São três palestras e um ensaio. As primeiras têm uma origem pré-pandemia, quando Ferrante foi convidada a escrever três textos que seriam lidos ao público em Bolonha, Itália. A proposta era desafiadora, pois ela poderia tratar de qualquer assunto que pudesse interessar a uma ampla audiência e as matérias deveriam ser escritas para serem transmitidas oralmente A covid, porém, modificou drasticamente a rotina do planeta, obrigando as pessoas a ficar em casa. Com isso, o evento foi logicamente cancelado.

Ferrante, no entanto, já havia escrito os textos, que foram proferidos tardiamente, no fim de 2021, e com a atriz Manuela Mandracchia interpretando o pseudônimo da autora – lembre-se que não se sabe nada sobre ela, nem mesmo se realmente é uma mulher. É por isso que o ensaio, composto para o encerramento da Conferência sobre Dante, também foi lido por outra pessoa, a estudiosa e crítica Tiziana de Rogatis. Ambas apresentações podem ser apreciadas em vídeos na internet.

Influências

As palestras e o ensaio são uma pequena joia. De uma forma clara, Ferrante revela suas principais influências, as lutas da juventude e a formação intelectual. Ponto de partida para atingir o ápice desse livro: sua reflexão sobre como a tradição literária excluiu sistematicamente a voz das mulheres ao longo dos séculos. 

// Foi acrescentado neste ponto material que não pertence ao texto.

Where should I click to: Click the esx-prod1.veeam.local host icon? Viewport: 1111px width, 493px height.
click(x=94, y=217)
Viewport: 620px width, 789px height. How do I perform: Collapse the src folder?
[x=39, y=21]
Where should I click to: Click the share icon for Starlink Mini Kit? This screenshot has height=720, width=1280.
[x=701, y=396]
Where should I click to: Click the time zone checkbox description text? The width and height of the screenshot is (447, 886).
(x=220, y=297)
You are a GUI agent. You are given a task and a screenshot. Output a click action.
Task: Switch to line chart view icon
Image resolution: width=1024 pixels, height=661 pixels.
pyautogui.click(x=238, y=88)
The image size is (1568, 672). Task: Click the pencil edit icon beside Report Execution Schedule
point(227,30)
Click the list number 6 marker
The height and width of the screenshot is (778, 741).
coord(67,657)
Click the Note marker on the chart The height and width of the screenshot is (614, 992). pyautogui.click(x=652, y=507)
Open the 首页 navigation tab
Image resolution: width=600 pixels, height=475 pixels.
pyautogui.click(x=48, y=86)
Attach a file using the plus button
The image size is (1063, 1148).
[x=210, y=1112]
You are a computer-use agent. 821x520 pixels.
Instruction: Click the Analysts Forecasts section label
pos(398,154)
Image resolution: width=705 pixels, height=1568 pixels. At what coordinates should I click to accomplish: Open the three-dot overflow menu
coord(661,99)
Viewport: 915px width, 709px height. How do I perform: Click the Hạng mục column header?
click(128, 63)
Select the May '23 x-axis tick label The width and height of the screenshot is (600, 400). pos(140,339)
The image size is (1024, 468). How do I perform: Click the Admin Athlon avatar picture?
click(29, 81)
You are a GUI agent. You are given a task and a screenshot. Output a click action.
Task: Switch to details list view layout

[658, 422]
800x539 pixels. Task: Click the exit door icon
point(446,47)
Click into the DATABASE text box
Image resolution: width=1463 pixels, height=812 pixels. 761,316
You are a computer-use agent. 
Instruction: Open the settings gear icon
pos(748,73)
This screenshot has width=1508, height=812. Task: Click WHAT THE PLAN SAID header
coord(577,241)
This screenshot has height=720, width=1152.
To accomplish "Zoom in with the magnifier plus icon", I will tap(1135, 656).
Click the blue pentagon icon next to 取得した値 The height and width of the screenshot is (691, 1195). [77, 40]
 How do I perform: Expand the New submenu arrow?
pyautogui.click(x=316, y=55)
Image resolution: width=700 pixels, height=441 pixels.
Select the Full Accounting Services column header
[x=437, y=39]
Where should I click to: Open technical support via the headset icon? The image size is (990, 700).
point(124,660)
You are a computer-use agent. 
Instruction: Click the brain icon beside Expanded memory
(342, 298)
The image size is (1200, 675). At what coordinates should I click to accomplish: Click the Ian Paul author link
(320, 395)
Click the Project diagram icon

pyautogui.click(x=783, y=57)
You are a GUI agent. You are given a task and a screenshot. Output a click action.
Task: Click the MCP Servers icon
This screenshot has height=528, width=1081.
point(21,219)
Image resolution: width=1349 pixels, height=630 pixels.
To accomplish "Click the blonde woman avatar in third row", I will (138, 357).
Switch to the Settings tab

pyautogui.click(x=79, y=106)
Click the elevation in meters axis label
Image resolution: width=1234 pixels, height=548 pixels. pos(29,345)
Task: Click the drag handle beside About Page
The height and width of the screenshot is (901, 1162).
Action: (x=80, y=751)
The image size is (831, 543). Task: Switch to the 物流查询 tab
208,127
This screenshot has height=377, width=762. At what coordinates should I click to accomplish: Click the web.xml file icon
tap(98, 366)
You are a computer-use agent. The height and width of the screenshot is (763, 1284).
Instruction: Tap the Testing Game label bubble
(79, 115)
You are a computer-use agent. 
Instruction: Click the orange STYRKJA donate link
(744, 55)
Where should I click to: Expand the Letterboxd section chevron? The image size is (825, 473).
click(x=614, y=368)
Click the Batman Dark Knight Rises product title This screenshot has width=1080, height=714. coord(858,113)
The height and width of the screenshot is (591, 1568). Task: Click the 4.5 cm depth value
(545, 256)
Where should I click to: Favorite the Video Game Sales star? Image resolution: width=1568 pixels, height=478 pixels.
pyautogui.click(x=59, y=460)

“Eu lia muito, e tudo o que me agradava quase nunca era escrito por mulheres. Das páginas, parecia sair uma voz masculina, e aquela voz me ocupava, eu tentava imitá-la de todas as maneiras”, conta, na palestra A Caneta e a Pena (leia mais no trecho abaixo). A partir daí, Ferrante se recorda da poderosa influência que recebeu de outras autoras (como Virginia Woolf, Emily Dickinson e Gertrude Stein) para propor uma fusão do talento feminino.

Como bem observou Molly Young, no jornal The New York Times, Ferrante concebe o escritor, com um aceno para Virginia Woolf, como uma “pluralidade hipersensível toda concentrada na mão que tem a caneta”, e menos uma entidade corporificada do que uma enxurrada de “pura sensibilidade que se alimenta do alfabeto”.

Essa noção começou a ser esboçada quando ela era ainda adolescente e colecionava cadernos com seus escritos. “Eu pensava: tudo o que estimula casualmente o nascimento de uma narrativa está lá fora, esbarra em nós e vice-versa, nos confunde, se confunde”, observa, na palestra Água-Marinha. “A escrita tinha, essencialmente, olhos: o tremor da folha amarela, as partes reluzentes da cafeteira, o anular da minha mãe com a água-marinha que emanava uma luz celeste.”

Após a descoberta de sua potencialidade como escritora, veio a terrível constatação de suas falhas: “Em poucos anos, passei a ter a impressão de não saber mais escrever. Nenhuma página estava à altura dos livros que me agradavam”. Diante de uma batalha inglória, Ferrante testa seus limites (como na questão da narração em primeira pessoa), até chegar a uma lição definitiva: renda-se à sua ambição de reproduzir, na gramática e na sintaxe, o “turbilhão de detritos” que constitui a realidade

As informações são do jornal O Estado de S. Paulo.